Other developed nations invested in COVAX but some refrained from taking their share of shots because they could rely on millions of doses from bilateral deals with drugmakers.
The UAE passed on its March allocation, Gavi said. The UAE did not reply to requests for comment.
NO FREEZERS, NO VACCINE
The allocation also highlighted another driver of unequal access, this one specific for vaccines like Pfizer’s based on new mRNA technology: a country’s capability to handle the shots, which needed to be transported and stored at temperatures of around minus 70 degrees Celsius.
Indeed only about 50 countries – from Britain and Brazil to Angola and Bolivia – could be included in the allocation of the Pfizer doses because only they were deemed by COVAX to have the level of “ultra-cold chain” equipment required.
That ruled out many countries in the developing world.
“A small number of countries were deemed ready to receive Pfizer doses,” a spokesman for Gavi said, when asked to explain why Britain and UAE were among the first designated recipients.
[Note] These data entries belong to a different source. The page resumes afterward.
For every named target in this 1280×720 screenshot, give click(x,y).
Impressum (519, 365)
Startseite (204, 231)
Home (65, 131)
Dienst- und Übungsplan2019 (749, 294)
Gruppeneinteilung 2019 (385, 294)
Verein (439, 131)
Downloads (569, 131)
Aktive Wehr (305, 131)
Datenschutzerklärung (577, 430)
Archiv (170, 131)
Gavi initially did not consider it a priority to invest in the ultra-cold chain equipment needed for mRNA shots, Gavi’s public board documents from December show, because it favoured cheaper and easier-to-administer vaccines like AstraZeneca’s, which does not have such extreme temperature requirements.
Gavi and WHO officials have said that this was in line with requests from poorer nations.
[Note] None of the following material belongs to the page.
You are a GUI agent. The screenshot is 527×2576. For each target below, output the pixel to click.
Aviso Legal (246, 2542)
Indeed the 240 million AstraZeneca doses were allocated to a far wider group of more than 140 countries in February – though the export curbs in India, where the vaccine is made, meant only about 80 million had been delivered as of late August.
“Preparing an ultra-cold supply chain is a risky undertaking,” said Heather Ignatius, managing director of Advocacy at Path, a nonprofit global health organization, noting that without certainty of deliveries it would make no sense to invest in expensive freezers.
However Gavi changed course on ultra-cold chain investment in June, when the United States pledged to donate hundreds of millions of Pfizer vaccines to COVAX.
Later that month, Gavi decided to spend up to $25 million on freezers needed to store the vaccine, a Gavi spokesperson told Reuters.
The money began to be spent in August, according to an official familiar with the matter. Gavi now aims to supply freezers to about 50 poorer nations via UNICEF, which is in charge of COVAX logistics, the Gavi spokesperson said.